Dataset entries
════
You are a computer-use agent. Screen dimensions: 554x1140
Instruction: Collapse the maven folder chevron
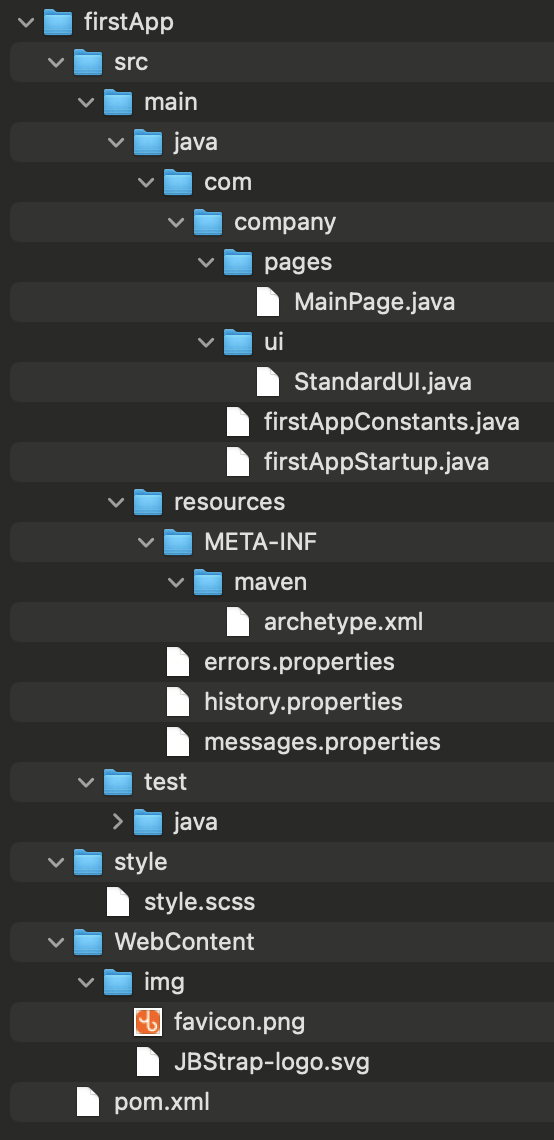pyautogui.click(x=177, y=582)
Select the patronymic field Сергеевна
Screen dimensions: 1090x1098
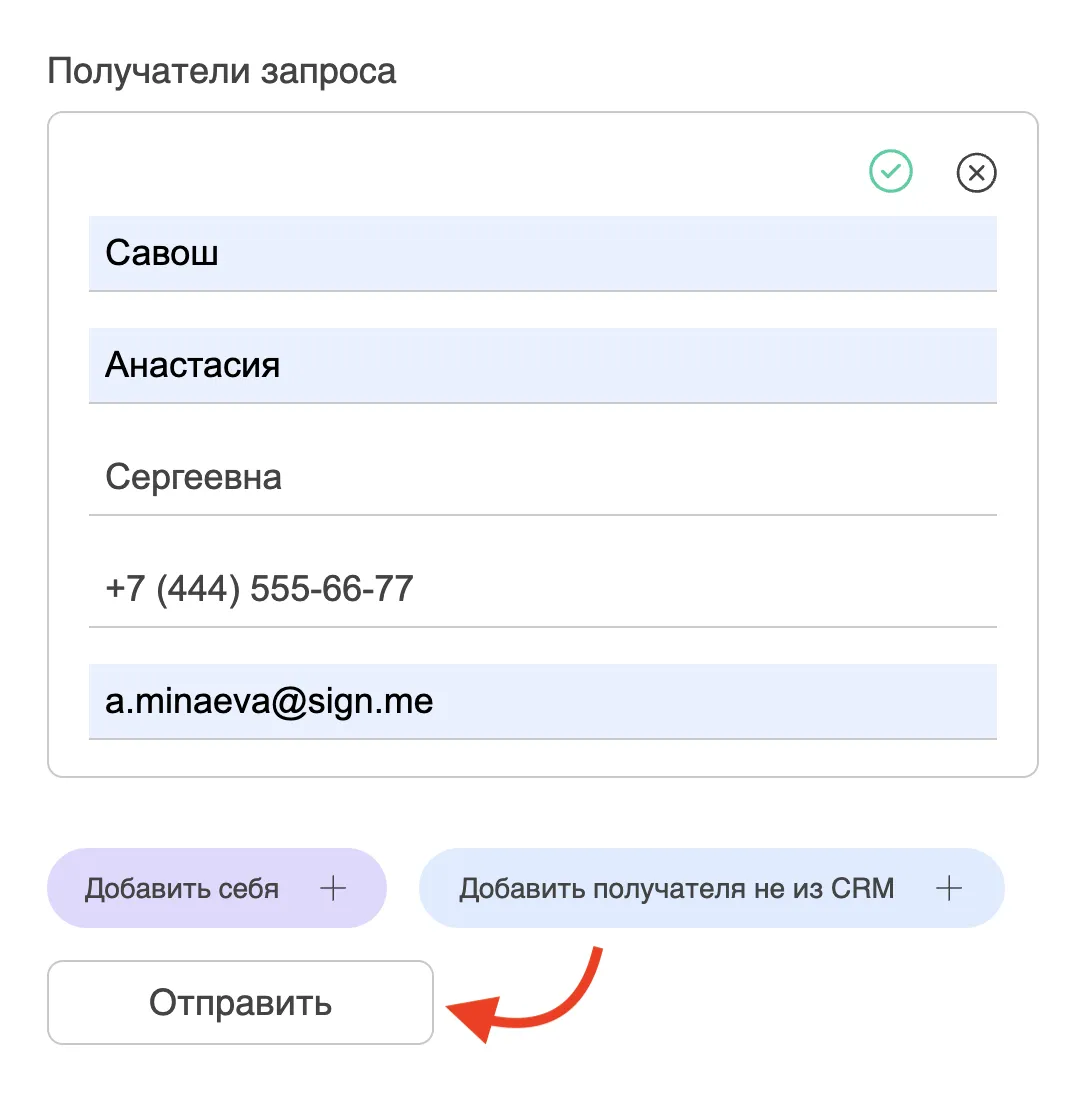coord(543,478)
════
### The problem
Hand back the data above exactly, leaving out all pictures.

### Response area
You are a computer-use agent. Screen dimensions: 554x1140
Instruction: Collapse the maven folder chevron
pyautogui.click(x=177, y=582)
Select the patronymic field Сергеевна
Screen dimensions: 1090x1098
coord(543,478)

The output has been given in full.